Latency ceiling: Tabby measures the time from prompt receipt to first token emission. If that latency exceeds ~200 ms on the target hardware, the model is flagged as “too slow” and will not start. Quantization and architectural pruning are therefore essential.

# sanity_check.py
import psutil, os, sys, time

def cpu_only():
    # Tabby will reject any GPU context; enforce it early.
    if any('cuda' in p.name().lower() for p in psutil.process_iter()):
        sys.exit('GPU processes detected – stop them before loading Tabby.')

def memory_check(model_path, max_ram_gb=8):
    # Rough estimate: model size on disk + 1.5× for RAM overhead.
    size_gb = os.path.getsize(model_path) / (1024**3)
    if size_gb * 1.5 > max_ram_gb:
        sys.exit(f'Model too large for target RAM ({size_gb:.2f} GB on disk).')
    
def latency_probe(model_path, prompt='Hello, world!'):
    import timeit, tabby
    t = timeit.timeit(lambda: tabby.infer(model_path, prompt), number=1)
    if t > 0.2:
        sys.exit(f'First-token latency {t:.3f}s exceeds Tabby limit.')
    
if __name__ == '__main__':
    model = sys.argv[1]
    cpu_only()
    memory_check(model)
    latency_probe(model)

Running python sanity_check.py my_model.gguf catches most Tabby rejections before the server starts, avoiding cryptic “failed to load model” logs.

Supported Model Formats and Size Limits

.gguf (GGUF – “GGML Unified Format”): The default for llama.cpp 0.2+ and the only format Tabby officially documents. GGUF bundles model weights, metadata, and quantization parameters into a single, self‑describing file.
.bin (Legacy GGML): Older models may be provided as raw .bin files. Tabby can load them when a corresponding .json config describing architecture and quantization is supplied.
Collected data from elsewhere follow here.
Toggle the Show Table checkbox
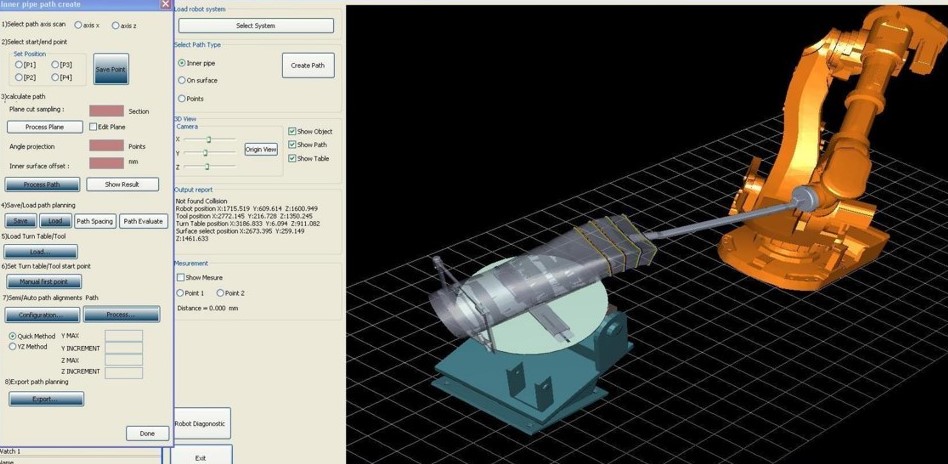coord(292,158)
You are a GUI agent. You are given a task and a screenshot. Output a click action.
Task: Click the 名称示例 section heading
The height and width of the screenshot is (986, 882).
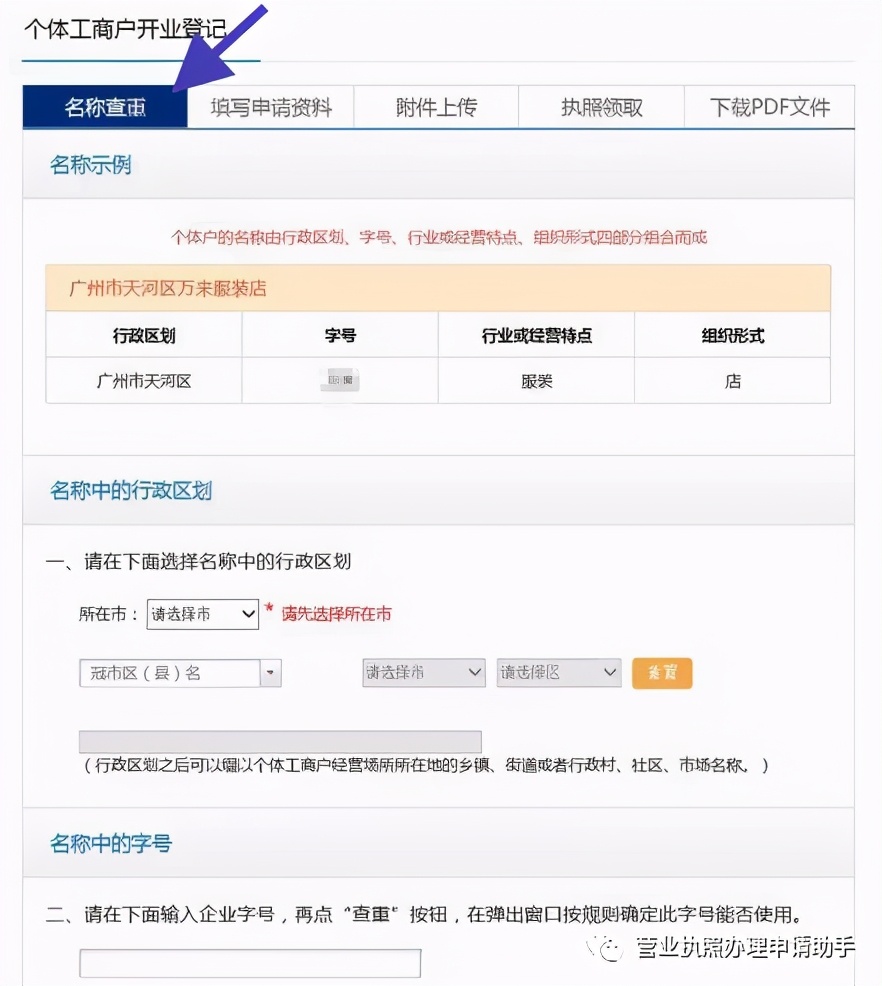click(x=89, y=164)
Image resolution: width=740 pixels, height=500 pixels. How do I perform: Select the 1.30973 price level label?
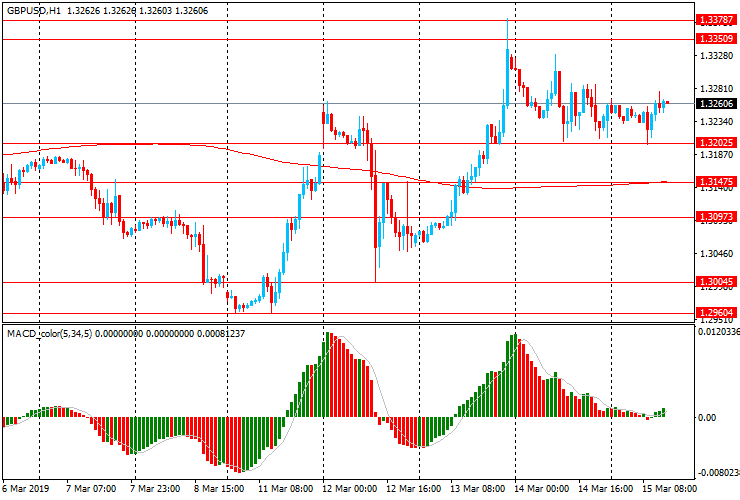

Formats such as ONNX, TensorFlow SavedModel, or PyTorch .pt are rejected outright. The conversion pipeline is straightforward and can be integrated into a CI process.

# 1. Export to HuggingFace format (optional but convenient)
python -c "
import torch, transformers
model = torch.load('model.pt')
model.save_pretrained('hf_export')
"

# 2. Convert with llama.cpp's convert.py
git clone https://github.com/ggerganov/llama.cpp
cd llama.cpp
python convert.py \
  --input_dir ../hf_export \
  --output_dir ./gguf_output \
  --model_type llama \
  --outtype q4_0   # 4‑bit quantization

# 3. Verify size – GGUF should be ~4.2 GB for a 13 B model quantized to q4_0
ls -lh gguf_output/ggml-model-q4_0.gguf
# -rw-r--r-- 1 user user 4.2G Jan 12 10:30 ggml-model-q4_0.gguf

# 4. Run sanity check (from earlier)
python ../sanity_check.py gguf_output/ggml-model-q4_0.gguf

The --outtype q4_0 flag tells llama.cpp to compress weights to 4‑bit integers, reducing the on‑disk footprint by roughly 75 % compared with a 16‑bit float checkpoint. Tabby caps the maximum model size at 5 GB for 4‑bit models on an 8 GB RAM device. Larger files trigger an out‑of‑memory error or are refused during the initial load.